Do Canada’s Election Laws Chill Free Speech?

August 20, 2019

Cara Zwibel
Director of Fundamental Freedoms Program
czwibel@ccla.org

OCT. 7TH UPDATE: Check out our letter to Elections Canada here.

An election is a time when we should be encouraging debate and discussion from all corners of society, not stifling it.  But Elections Canada has done just that by chilling Canadian charities from talking about climate change.  It’s a blunderous misinterpretation of the law and an unconstitutional restriction on free speech. Here’s the story.   

According to recent reports, environmental groups have been warned by Elections Canada that discussing the dangers of climate change during the upcoming federal election might be deemed “partisan activity” under federal election law. In other words, claiming that climate change is a real phenomenon might be seen – by Elections Canada – as taking side in the election.  

While the climate issue is clearly one of importance to many (perhaps all) voters and candidates, it is now not simply an election issue but, apparently, a partisan one. Elections Canada has said the concern about partisanship flows from the fact that Maxime Bernier, leader of the People’s Party of Canada (PPC), has expressed doubts about the legitimacy of climate change.  Presumably then, any statements suggesting climate change is real are anti-PPC, and thus partisan.  

This shocking warning from Canada’s electoral regulator demonstrates in stark terms how problematic the regulation of election advertising can be. While the United States may provide a cautionary tale about what happens when money is allowed to dominate the political process, it is possible that Canada has swung too far in the other direction, at the expense of free expression and meaningful democratic debate.  

Elections Canada is responsible for ensuring that political parties and third parties do not violate the Canada Elections Act which places restrictions on political advertising by both political parties and “third parties” (e.g. community groups, unions, etc). Under the most recent amendments made to the law, third party restrictions in the pre-election period (which started on June 30 and will end the day before the election writ is dropped) were broadened when compared with the rules around advertising by political parties. However, even before those changes were made, political parties had a significant monopoly on electoral communications.  

When third party advertising restrictions were unsuccessfully challenged many years ago by then President of the National Citizens’ Coalition Stephen Harper, the restrictions were such that a third party simply could not launch an effective national campaign.1 The maximum amount a third party could spend nationally was $150,000.00, but the evidence showed that it cost almost three times that for a one-time full-page ad in major Canadian newspapers. The limit that could be spent in a single electoral riding was so low that an organization could not even send mail to all constituents in that riding without exceeding it. The limits have gone up since the Harper case, but so have costs. Moreover, the landscape of advertising has changed considerably, with social media playing a much larger role with a much different cost structure.    

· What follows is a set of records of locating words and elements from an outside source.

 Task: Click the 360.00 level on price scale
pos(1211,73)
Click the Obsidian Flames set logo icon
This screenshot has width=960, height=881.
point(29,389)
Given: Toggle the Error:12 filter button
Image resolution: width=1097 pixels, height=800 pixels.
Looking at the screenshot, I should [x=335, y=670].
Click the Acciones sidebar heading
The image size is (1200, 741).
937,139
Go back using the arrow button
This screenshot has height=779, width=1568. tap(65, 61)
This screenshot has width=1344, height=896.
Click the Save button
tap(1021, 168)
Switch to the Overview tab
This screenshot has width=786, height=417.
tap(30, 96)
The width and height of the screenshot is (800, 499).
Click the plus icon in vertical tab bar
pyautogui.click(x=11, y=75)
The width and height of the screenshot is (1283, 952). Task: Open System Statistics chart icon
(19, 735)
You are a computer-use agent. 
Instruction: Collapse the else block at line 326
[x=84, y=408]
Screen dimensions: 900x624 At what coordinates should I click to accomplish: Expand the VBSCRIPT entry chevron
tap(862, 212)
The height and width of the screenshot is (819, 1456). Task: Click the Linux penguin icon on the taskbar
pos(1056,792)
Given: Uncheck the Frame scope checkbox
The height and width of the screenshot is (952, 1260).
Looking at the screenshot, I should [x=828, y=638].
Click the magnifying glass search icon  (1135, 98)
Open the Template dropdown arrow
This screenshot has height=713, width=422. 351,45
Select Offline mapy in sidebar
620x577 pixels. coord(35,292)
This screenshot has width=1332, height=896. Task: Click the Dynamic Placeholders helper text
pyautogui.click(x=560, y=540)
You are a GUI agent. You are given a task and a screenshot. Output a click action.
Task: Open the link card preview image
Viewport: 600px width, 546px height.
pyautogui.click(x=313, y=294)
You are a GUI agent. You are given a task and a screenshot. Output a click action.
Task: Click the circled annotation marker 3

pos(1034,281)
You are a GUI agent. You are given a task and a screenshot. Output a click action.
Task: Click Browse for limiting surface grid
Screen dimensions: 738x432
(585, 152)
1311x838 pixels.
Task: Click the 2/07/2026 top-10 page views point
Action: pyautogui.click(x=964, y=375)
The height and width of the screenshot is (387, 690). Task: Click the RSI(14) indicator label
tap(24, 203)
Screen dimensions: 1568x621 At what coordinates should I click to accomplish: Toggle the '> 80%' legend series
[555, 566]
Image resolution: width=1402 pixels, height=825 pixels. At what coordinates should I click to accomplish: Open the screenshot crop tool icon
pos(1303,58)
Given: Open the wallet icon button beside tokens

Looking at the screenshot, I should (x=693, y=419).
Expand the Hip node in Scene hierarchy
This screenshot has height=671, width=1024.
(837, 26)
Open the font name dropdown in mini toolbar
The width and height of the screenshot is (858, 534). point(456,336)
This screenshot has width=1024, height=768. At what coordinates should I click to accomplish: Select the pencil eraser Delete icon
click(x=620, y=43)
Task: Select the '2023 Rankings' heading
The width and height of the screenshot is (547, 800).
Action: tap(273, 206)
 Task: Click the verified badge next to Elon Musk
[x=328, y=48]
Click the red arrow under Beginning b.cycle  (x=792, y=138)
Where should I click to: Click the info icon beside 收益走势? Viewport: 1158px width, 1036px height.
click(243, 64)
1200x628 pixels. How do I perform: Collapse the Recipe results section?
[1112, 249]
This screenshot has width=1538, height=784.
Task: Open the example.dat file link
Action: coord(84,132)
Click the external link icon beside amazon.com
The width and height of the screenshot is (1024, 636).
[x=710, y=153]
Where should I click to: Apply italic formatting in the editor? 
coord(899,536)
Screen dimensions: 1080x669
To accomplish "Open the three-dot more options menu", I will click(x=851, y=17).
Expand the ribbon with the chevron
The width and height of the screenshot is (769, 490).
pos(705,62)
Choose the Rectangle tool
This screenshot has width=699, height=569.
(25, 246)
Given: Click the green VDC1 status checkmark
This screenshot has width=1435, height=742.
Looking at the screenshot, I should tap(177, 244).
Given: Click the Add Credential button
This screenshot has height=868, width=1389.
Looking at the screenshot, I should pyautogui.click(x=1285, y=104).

In a few short weeks the federal election will be upon us, and like all elections, there is a great deal at stake. We all need information to ensure that our democratic choice is exercised with as much knowledge of the potential consequences as possible. Ironically, getting good information is increasingly challenging in what is supposed to be the information age. We are inundated with so much data and content from such a huge variety of sources that it can be difficult to know what is reliable and what is suspect. But this doesn’t justify restricting expression absent compelling evidence that it is necessary to do so. It certainly doesn’t justify setting arbitrary rules and limits that don’t have a clear basis in fact.  

As the latest Elections Canada story shows, our current rules around spending are difficult to interpret and thus difficult to abide. The limits appear arbitrary and are set by elected officials who may stand to benefit from restricting what “outsiders” can say during the election period. We may all agree that explicit campaigning for one party or candidate or another should be regulated, but when we fold in “issue advocacy” and then try to discern when an issue becomes partisan, the waters get muddied. As the U.S. Supreme Court once said, “What separates issue advocacy and political advocacy is a line in the sand drawn on a windy day.”2 If Elections Canada’s warning to environmental groups is any indication of where the line might be drawn, it looks like we may be in for some rough weather this election season 

1. Harper v. Canada, 2004 SCC 3.
2. McConnell v. Federal Election Commission, 540 U.S. 93 (2003) and Federal Election Commission v. Wisonsin Right to Life, Inc., 551 U.S. 449 (2007).